Jerrie Johnson as Tye in Harlem by Sarah Shatz. Credit: Courtesy of Amazon Studios

First Wives Club creator and Girls Trip co-writer Tracy Oliver didn’t know she and her team would put a spotlight on fibroids in her latest series Harlem on Amazon Prime Video. For a series starring Meagan Good as the center of a tight group of longtime girlfriends that also includes Empire’s Grace Byers, Jerrie Johnson, and Shoniqua Shandai as they all navigate life, love, and career in the storied New York City haven, fibroids is not the natural go-to. Instead, that change, Oliver told the African American Film Critics Association (AAFCA) Virtual Roundtable, happened “organically.”

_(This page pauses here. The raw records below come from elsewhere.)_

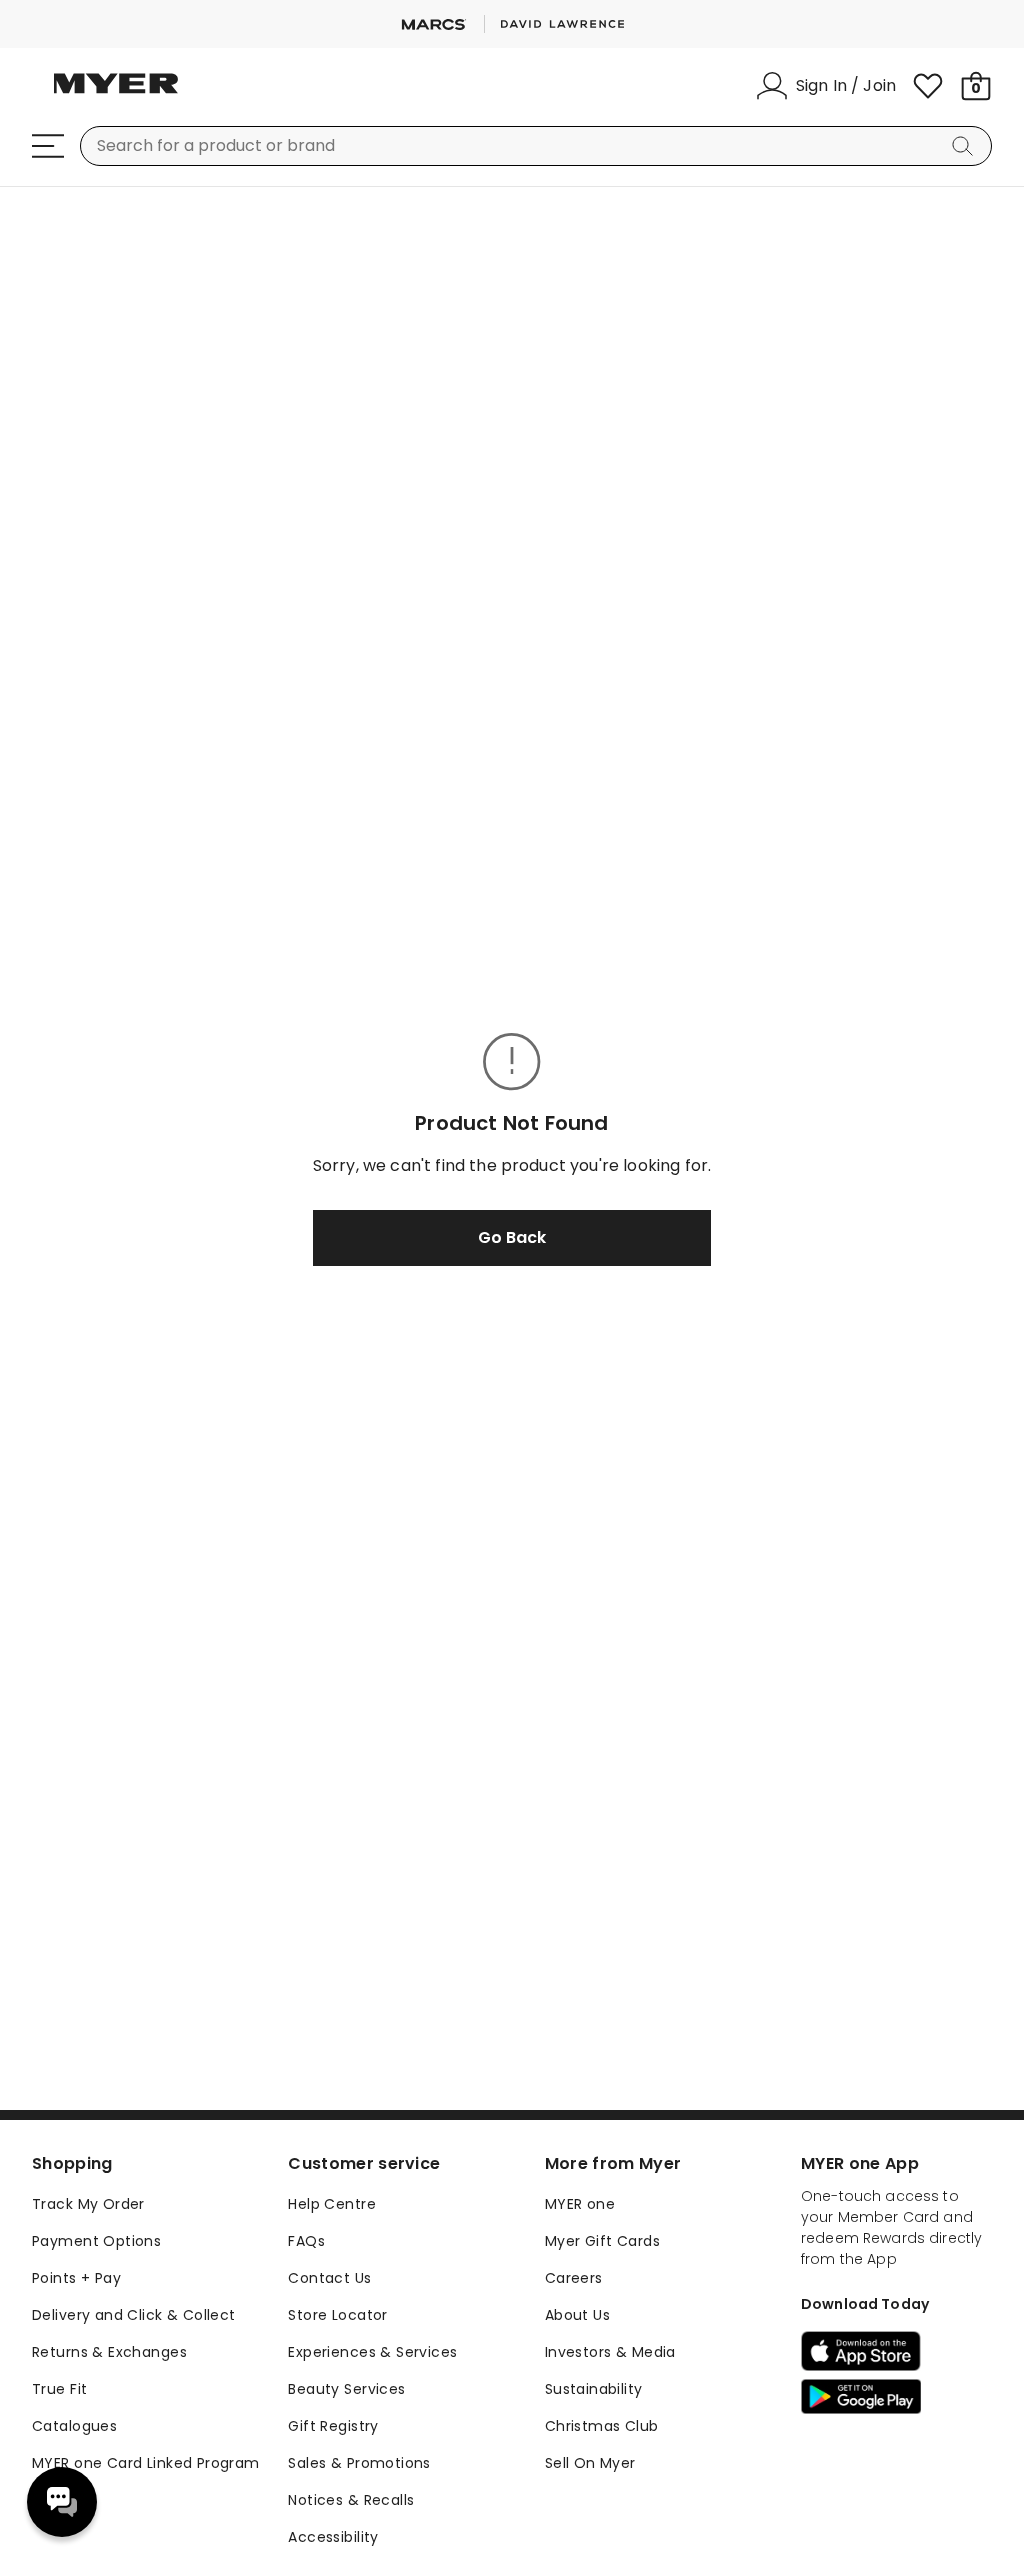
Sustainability (594, 2389)
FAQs (306, 2241)
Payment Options (96, 2241)
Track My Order (88, 2204)
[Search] (966, 146)
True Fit (59, 2389)
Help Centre (332, 2204)
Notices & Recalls (351, 2500)
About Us (577, 2315)
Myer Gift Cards (602, 2241)
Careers (574, 2278)
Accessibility (333, 2537)
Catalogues (74, 2426)
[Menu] (48, 146)
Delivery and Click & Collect (134, 2315)
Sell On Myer (590, 2463)
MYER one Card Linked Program (146, 2463)
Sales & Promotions (359, 2463)
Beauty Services (346, 2389)
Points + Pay (76, 2278)
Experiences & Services (372, 2352)
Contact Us (329, 2278)
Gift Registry (333, 2426)
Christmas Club (602, 2426)
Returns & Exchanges (109, 2352)
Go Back (512, 1237)
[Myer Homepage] (116, 95)
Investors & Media (610, 2352)
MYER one (580, 2204)
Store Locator (337, 2315)
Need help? (62, 2502)
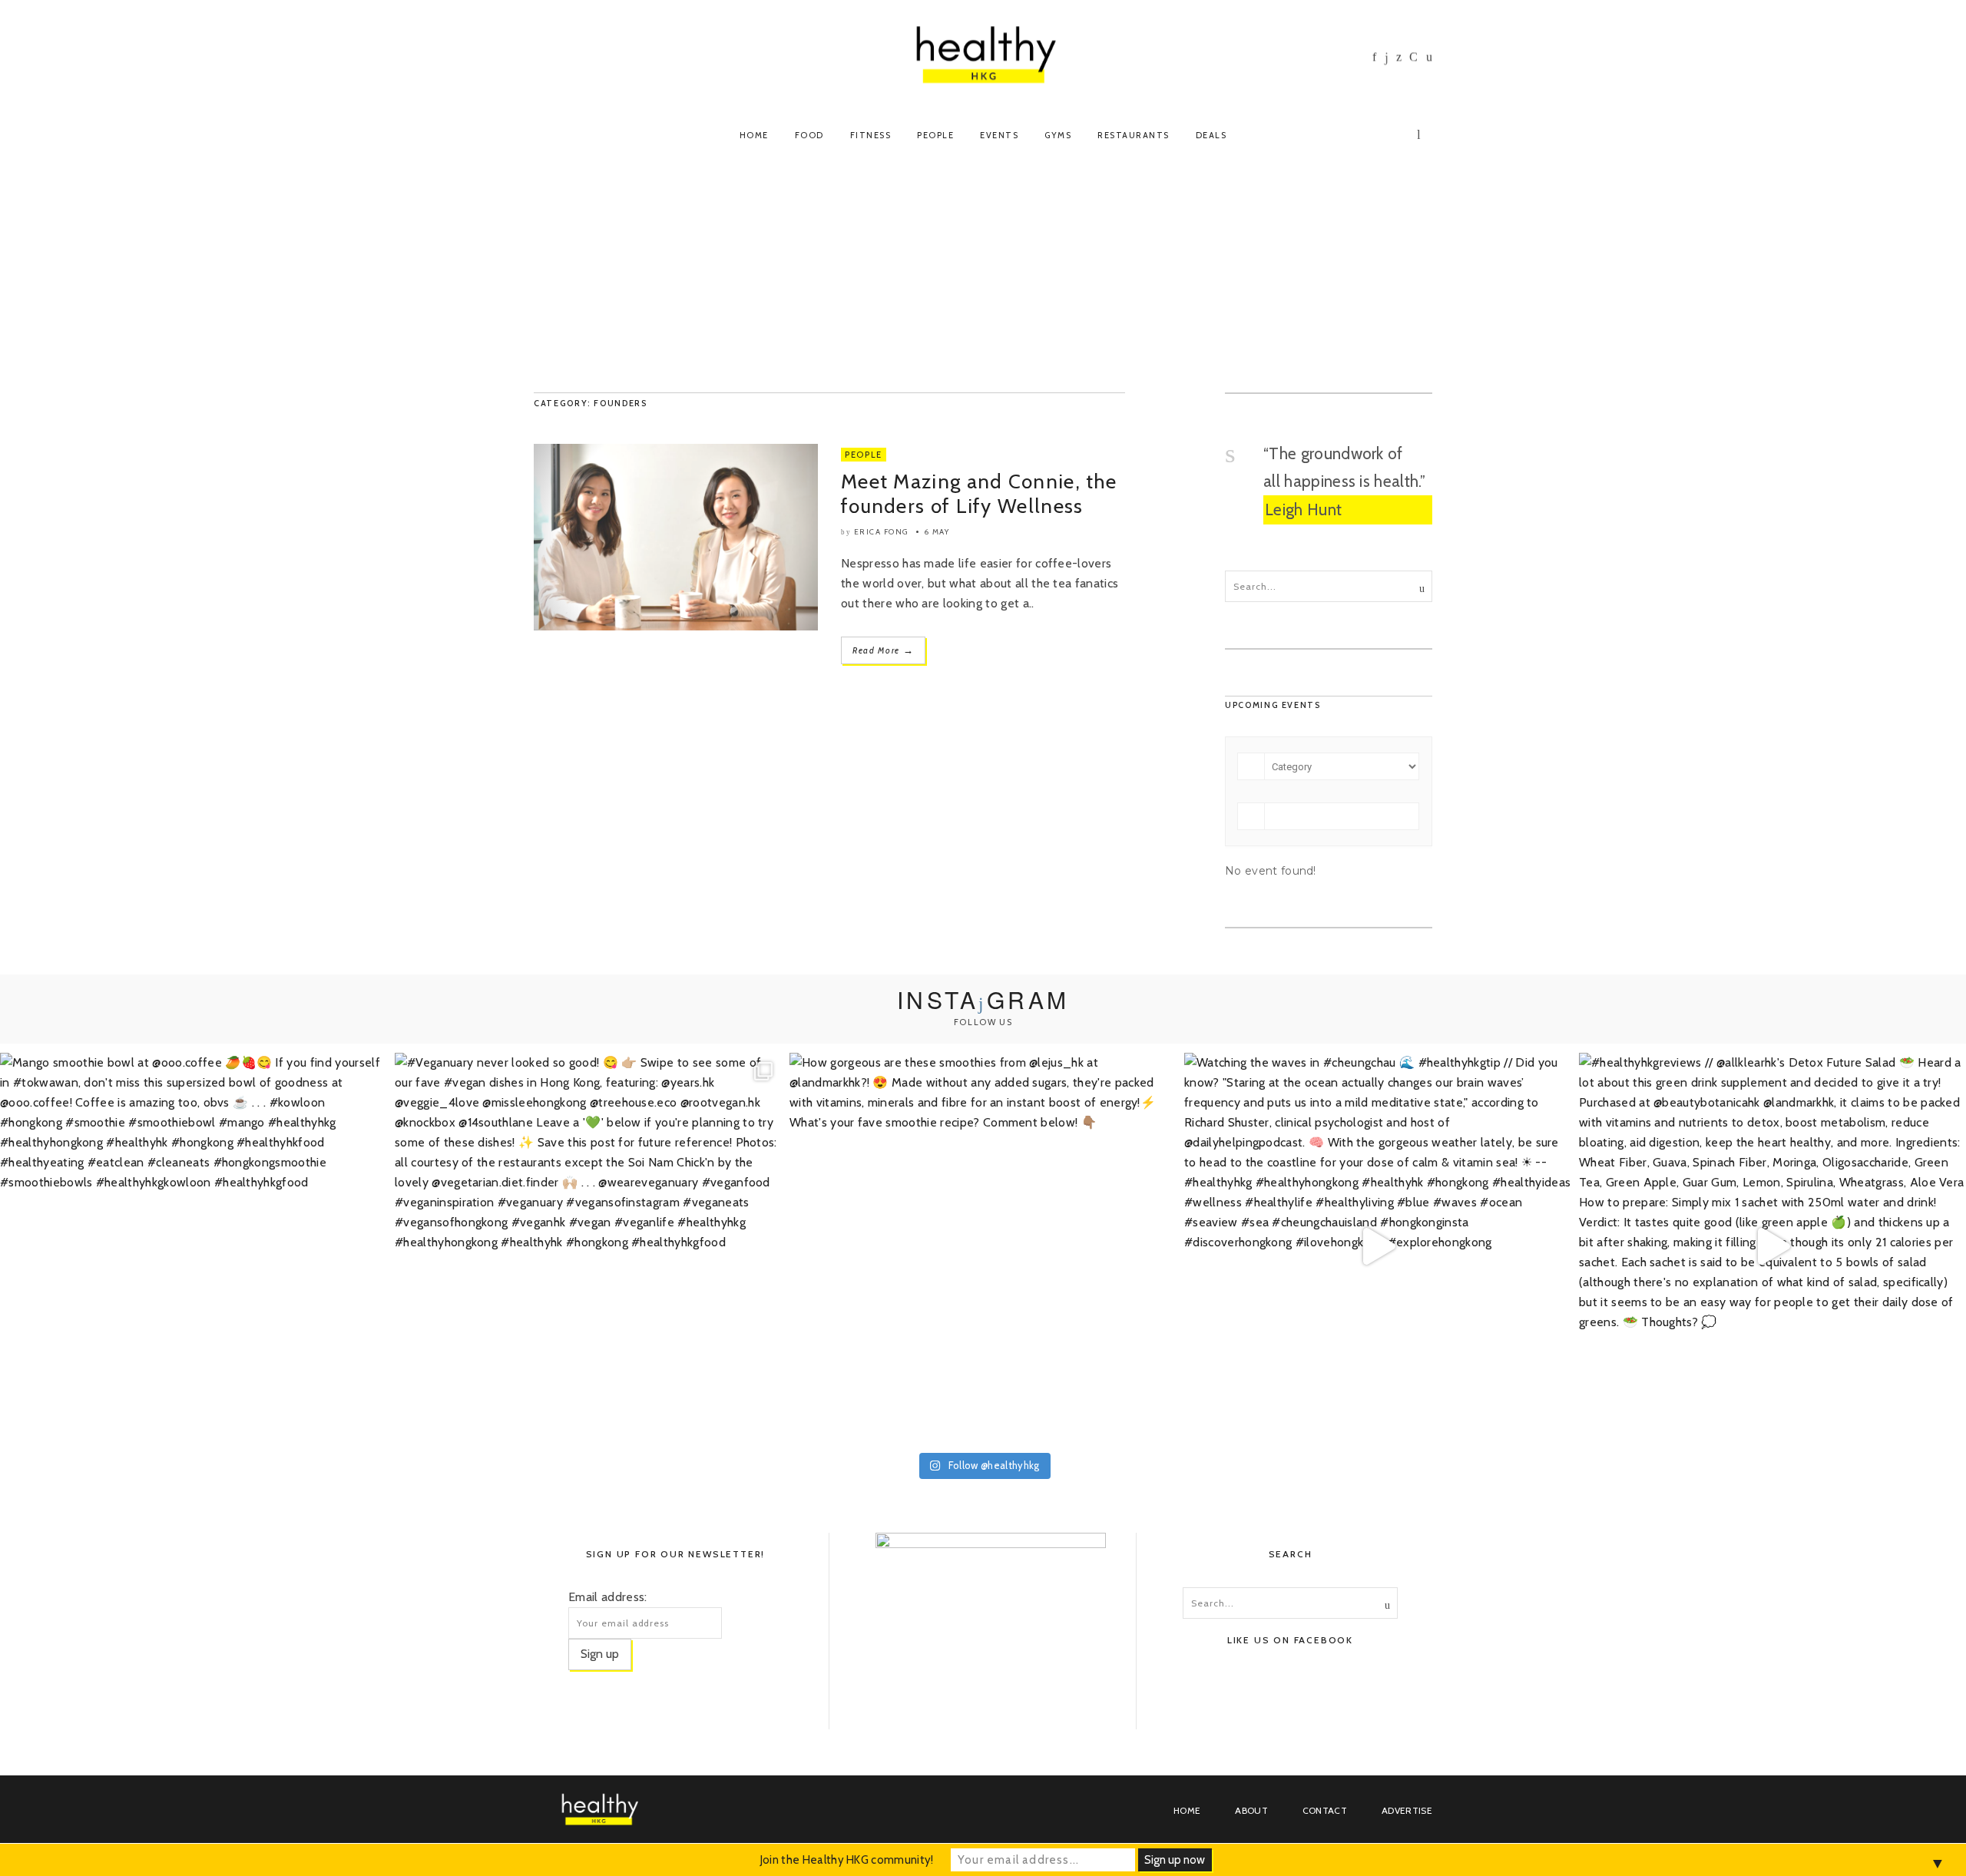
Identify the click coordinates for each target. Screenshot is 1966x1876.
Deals (1211, 135)
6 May (937, 532)
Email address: (607, 1597)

“One of the Black women writers in the room was dealing with (fibroids) and that kind of sparked a very honest, vulnerable discussion of all of the stuff that we (as Black women) had been silently dealing with,” Oliver explained. To bring awareness to the very real health challenge fibroids present, Oliver and her team incorporated it into the storyline for Tye. As founder/CEO of her own tech company, where her dating app is the main push, Tye definitely fits the “strong Black woman” archetype prone to suffer in silence.

Uterine fibroids, or leiomyomas, as they are medically known, are non-cancerous tumors or growths made of fibrous tissue like muscle that grow in and around a woman’s uterus. The U.S. National Institutes of Health (NIH) estimates that 20-25% of reproductive age women have fibroids. Black women are hit especially hard, with up to 80% experiencing some form of them by age 50.  Prompted by the lack of awareness and urgency dedicated to the common chronic disease, then Senator Kamala Harris offered potential help by introducing the Uterine Fibroid Research and Education Act of 2020. In the bill, Harris proposed $30 million in annual funding to the National Institutes of Health to expand fibroid research. It also called for money for a public education campaign as well as to the Centers for Medicare and Medical Services to boost up information about fibroids in the chronic conditions database.

Heavy bleeding during periods and beyond is a common symptom. Many women also experience growths resembling a pregnancy. Infertility or difficulty conceiving are also often the result of fibroids. On the December 7, 2021 episode of the Tamron Hall Show, rapper/actor Eve shared her journey with fibroids and her resulting infertility. That struggle, she revealed, was the main reason she was then stepping away from her new ABC series Queens. Cynthia Bailey and Kandi Burruss are also sufferers who have each shared their struggles on their hit reality show Real Housewives of Atlanta. Burruss even cited her challenges with fibroids as the prompt for choosing surrogacy to expand her family. 

Even though awareness of Black women and fibroids is building, it is rarely incorporated into scripted drama storylines. And, as a masculine-presenting queer woman, Tye helps to underscore how pervasive fibroids are among all Black women. Towards the end of Harlem’s first season, the driven tech founder finds herself in the hospital where her longtime friends surprisingly learn she has fibroids. Raising awareness of fibroids is a storyline that hit home for Jerrie Johnson who plays Tye. 

“I have an aunt who has fibroids who struggles to this day,” she shared. Plus, as someone who studied African American Studies, Johnson also can’t help but think about the role white supremacy has played in controlling Black women’s bodies, especially as erroneous information is continually dispensed and hysterectomies removing the reproductive system are routinely pushed. 

“Imagine having different people exploring your body telling you, ‘Oh, no, that doctor was wrong. We’re going to do this.’ But the doctor already took this out of my body. So now you’re gonna do this? So, you’re continuing to get second opinions from the same kinds of people who don’t care about the longevity of Black womanhood in America to begin with,” she beckoned, reminding all that gynecology as a practice in this country came as a result of frequently nonconsensual experimentation on Black women’s bodies.

“I wanted to highlight (fibroids) because it’s an actual issue that affects Black women. And a lot of times, when Black women go to doctors to get diagnosed or get help for it, they’re either misdiagnosed or sent away or dismissed in a way that other women are not,” Oliver explained. 

As we have seen in other areas, representation, indeed, does matter. So, with Tye’s fibroids storyline on Harlem, Oliver is making a statement that Black women’s health is also important in ensuring that Black women are seen.